Brad PittIan West/PA Wire/Press Association Images

Brad Pitt may have earned an estimated $25 million last year, but he has announced that the days when stars could command huge salaries for film roles are well and truly over. He added: "That arithmetic doesn't really work right now... that deal's not flying these days."

But can that really be true, and how much are the big stars really making now?

Brad made the claims to the BBC. He was asked whether actors could demand $10 million a film at the moment, and replied. "Yeah, that thing died." He added: "It's a really interesting time. A lot of the studios have been challenged because of the economic downturn."

So is this the case?

These things are all relative in Hollywood - where $1 million is hardly enough to pay the pool boy for the year. However, initial pay packets have been coming down. In many cases a huge up-front fee is replaced with a marginally more modest one and a share in the profits the film goes on to make.

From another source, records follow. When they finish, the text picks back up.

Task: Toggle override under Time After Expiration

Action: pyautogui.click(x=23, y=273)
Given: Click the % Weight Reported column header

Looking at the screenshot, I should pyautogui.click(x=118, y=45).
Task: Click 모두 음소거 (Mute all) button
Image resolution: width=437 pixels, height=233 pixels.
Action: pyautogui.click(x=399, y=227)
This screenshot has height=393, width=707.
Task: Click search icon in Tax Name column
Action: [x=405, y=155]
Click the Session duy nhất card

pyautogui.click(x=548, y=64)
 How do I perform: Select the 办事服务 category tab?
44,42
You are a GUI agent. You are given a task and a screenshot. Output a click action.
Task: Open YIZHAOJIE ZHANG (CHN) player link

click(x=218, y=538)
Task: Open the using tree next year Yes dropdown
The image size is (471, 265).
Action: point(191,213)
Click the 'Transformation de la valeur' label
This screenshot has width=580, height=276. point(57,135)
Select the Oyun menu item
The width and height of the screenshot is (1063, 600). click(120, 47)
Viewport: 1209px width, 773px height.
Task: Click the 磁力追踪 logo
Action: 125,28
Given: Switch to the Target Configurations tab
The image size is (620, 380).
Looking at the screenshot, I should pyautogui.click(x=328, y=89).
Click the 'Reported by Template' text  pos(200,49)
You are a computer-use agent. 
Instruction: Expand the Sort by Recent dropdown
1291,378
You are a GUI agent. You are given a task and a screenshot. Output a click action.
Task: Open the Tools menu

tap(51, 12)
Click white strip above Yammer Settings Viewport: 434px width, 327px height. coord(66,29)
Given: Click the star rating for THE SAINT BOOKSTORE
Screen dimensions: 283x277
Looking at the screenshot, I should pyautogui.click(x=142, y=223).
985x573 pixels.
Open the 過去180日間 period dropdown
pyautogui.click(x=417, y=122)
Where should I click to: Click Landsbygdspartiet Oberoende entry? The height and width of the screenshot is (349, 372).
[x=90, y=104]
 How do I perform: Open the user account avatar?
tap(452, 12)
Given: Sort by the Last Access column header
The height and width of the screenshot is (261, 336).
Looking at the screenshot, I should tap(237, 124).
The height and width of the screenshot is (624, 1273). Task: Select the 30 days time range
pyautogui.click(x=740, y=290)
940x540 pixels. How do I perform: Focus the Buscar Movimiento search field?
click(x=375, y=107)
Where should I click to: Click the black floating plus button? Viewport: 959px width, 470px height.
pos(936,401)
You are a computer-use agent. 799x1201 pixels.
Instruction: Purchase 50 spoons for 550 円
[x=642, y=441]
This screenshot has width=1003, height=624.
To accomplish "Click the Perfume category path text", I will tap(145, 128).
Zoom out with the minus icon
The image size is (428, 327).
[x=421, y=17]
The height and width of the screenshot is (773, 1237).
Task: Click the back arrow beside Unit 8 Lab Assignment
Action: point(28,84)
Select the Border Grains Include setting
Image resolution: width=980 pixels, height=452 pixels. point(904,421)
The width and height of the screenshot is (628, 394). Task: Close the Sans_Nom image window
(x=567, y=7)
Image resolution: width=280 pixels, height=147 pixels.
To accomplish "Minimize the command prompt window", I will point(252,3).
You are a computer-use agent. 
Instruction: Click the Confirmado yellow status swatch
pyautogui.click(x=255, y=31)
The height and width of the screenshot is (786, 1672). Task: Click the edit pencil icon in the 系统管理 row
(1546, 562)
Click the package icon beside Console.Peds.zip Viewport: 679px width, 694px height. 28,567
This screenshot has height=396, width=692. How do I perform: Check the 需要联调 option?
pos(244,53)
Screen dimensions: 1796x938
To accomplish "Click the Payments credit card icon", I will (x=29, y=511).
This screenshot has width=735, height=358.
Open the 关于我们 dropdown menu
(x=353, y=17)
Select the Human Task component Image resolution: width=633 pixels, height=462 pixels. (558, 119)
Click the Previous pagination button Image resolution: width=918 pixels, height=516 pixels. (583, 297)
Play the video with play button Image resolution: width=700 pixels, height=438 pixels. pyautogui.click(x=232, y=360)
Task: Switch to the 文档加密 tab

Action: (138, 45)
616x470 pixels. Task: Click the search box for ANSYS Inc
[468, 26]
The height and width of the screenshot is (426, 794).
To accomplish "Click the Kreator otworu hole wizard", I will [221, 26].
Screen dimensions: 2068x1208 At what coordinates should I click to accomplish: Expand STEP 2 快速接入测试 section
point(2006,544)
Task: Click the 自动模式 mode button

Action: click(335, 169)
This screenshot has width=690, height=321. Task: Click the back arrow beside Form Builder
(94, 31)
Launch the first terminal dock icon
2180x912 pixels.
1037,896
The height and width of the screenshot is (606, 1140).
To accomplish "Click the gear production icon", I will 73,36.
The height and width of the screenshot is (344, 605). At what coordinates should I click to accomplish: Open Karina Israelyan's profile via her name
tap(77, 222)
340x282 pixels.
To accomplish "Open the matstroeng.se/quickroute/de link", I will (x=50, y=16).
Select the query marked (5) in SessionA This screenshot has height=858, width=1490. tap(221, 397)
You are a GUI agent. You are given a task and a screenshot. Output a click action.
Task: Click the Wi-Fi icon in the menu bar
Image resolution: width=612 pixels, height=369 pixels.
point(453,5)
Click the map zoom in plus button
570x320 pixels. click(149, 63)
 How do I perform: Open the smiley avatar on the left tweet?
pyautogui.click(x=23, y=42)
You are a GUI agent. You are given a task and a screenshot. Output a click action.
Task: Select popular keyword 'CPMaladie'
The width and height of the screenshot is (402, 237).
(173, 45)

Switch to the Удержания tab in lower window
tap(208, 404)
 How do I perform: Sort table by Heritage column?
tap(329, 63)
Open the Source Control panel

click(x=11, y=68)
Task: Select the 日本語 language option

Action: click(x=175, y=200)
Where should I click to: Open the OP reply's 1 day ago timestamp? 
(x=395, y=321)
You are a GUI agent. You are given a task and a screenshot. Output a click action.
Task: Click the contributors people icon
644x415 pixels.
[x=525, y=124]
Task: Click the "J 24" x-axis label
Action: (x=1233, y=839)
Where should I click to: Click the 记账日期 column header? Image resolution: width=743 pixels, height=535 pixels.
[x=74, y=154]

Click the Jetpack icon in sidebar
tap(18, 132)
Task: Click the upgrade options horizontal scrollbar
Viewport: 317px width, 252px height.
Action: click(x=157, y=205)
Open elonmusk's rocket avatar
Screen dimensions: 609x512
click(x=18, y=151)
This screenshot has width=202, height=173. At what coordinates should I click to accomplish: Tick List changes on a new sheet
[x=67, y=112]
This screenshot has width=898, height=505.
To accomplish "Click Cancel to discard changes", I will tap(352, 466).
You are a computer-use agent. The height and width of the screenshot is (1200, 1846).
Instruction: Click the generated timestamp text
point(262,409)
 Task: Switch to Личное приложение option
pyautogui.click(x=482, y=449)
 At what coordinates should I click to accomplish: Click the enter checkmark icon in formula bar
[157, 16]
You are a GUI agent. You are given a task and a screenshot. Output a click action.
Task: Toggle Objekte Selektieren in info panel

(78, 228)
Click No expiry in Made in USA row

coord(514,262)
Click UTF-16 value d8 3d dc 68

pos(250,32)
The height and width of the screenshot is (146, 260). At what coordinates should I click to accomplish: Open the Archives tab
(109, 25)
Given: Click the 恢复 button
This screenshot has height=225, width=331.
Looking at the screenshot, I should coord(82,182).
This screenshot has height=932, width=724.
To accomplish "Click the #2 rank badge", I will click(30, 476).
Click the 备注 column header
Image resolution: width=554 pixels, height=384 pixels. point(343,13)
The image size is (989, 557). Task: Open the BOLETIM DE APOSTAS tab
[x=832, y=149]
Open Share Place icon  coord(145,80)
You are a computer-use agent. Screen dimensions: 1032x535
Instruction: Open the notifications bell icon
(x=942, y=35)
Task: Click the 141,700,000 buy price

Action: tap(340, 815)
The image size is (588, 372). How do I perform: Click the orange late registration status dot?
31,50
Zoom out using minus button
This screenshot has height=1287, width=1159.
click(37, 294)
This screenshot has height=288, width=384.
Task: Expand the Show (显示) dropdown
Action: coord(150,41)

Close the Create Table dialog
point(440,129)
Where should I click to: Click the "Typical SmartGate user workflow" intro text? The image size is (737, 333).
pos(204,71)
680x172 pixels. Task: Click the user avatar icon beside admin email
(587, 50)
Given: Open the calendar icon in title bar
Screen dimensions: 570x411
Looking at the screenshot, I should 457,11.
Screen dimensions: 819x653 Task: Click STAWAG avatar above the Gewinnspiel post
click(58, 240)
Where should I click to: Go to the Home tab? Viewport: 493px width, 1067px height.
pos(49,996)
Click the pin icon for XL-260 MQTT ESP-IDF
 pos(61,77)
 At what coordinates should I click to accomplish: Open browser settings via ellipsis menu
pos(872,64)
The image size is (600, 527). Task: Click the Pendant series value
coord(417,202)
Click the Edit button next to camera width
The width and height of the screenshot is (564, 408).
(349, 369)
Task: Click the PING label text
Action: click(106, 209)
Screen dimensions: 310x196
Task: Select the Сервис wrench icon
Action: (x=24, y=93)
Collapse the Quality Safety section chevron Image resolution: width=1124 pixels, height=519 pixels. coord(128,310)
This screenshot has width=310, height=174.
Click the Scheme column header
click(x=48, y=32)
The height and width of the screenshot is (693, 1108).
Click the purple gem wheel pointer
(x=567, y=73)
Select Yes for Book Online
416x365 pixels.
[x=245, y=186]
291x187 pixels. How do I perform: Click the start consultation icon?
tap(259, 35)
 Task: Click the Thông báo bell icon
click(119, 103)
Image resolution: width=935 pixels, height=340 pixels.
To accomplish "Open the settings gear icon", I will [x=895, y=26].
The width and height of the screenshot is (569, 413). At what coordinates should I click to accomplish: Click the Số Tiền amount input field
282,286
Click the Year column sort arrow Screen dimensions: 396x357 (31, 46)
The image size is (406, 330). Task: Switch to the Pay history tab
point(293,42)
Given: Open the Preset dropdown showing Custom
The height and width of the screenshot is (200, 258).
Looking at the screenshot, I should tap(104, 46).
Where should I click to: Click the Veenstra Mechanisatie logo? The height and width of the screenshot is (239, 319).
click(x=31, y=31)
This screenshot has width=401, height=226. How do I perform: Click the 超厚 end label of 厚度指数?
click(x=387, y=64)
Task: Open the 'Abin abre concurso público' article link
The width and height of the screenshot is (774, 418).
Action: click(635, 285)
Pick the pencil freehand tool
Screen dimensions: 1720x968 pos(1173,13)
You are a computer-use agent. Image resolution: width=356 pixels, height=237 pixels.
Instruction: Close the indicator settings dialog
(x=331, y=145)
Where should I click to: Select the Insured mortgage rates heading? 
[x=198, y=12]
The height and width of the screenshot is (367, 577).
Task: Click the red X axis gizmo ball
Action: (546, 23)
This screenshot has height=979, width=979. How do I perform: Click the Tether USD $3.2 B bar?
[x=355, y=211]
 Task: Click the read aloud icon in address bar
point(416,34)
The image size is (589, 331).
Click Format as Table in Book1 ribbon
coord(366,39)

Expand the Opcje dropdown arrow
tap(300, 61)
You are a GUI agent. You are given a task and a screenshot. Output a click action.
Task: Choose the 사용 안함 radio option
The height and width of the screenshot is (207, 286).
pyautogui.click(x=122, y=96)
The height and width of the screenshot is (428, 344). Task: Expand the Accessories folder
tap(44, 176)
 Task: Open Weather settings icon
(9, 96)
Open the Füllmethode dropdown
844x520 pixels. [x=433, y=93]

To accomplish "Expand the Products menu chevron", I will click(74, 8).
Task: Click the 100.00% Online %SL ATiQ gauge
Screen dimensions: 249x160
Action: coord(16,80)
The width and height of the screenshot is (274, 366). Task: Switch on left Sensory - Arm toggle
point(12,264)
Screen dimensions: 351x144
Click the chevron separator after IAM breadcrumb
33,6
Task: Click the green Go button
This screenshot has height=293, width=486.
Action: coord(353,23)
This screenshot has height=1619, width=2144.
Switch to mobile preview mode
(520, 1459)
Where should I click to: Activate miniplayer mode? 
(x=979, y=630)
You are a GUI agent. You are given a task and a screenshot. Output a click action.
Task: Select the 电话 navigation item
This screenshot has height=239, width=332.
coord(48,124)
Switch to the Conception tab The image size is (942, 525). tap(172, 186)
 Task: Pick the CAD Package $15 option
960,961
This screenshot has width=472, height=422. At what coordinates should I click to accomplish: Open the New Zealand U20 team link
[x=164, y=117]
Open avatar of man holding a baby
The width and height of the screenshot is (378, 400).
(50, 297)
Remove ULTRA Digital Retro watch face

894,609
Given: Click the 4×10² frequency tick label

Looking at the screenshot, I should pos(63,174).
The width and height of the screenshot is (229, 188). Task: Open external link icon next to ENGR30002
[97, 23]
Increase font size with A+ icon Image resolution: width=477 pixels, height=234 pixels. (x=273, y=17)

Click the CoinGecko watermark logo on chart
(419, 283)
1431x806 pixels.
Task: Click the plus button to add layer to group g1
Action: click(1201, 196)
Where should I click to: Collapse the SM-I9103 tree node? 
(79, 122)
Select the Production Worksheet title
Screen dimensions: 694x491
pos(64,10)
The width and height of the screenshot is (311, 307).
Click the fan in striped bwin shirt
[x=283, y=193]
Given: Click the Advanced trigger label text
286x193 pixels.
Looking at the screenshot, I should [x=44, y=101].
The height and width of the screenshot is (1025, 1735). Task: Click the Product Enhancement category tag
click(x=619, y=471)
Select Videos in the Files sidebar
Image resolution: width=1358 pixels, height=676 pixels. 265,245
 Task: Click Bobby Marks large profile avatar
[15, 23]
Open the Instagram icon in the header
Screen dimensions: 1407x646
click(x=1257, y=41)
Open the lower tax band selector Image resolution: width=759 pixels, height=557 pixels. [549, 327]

This is partly a result of a change in the way the studios make their money. The current model is to make a couple of vast films, with enormous budgets, and bank on box office success. They can then afford to make a few smaller films with smaller budgets out of the profits. It's known as tent-pole, because the blockbusters are holding the rest of the movie business up.

By giving actors a slice of the profits instead of a huge salary, the studios are taking some of the risk away from the model - removing a cost from the production budget, which will only become a cost once the profits rate made and the studio is out of the woods.

Massive pay

However, before we get too tearful at the trauma of lowly-paid Hollywood stars, it's worth bearing in mind the enormous sums some of them are said to have made from canny negotiation on the cut of the profits.

According to Forbes, Tom Cruise was the highest paid movie star of last year, earning $76 million. A large chunk of this was said to have come from a payday based on the profits for Mission: Impossible - Ghost Protocol, which made well over $700,000.

Actors, directors and producers may all take a chunk of the profits - some even negotiating for a slice of tie-in toy sales. So while Pitt may be right - and the $20 million salaries are harder to come by - the new pay structure should still keep the wolf from the door of their massive mansions around the world and ranks of hired help.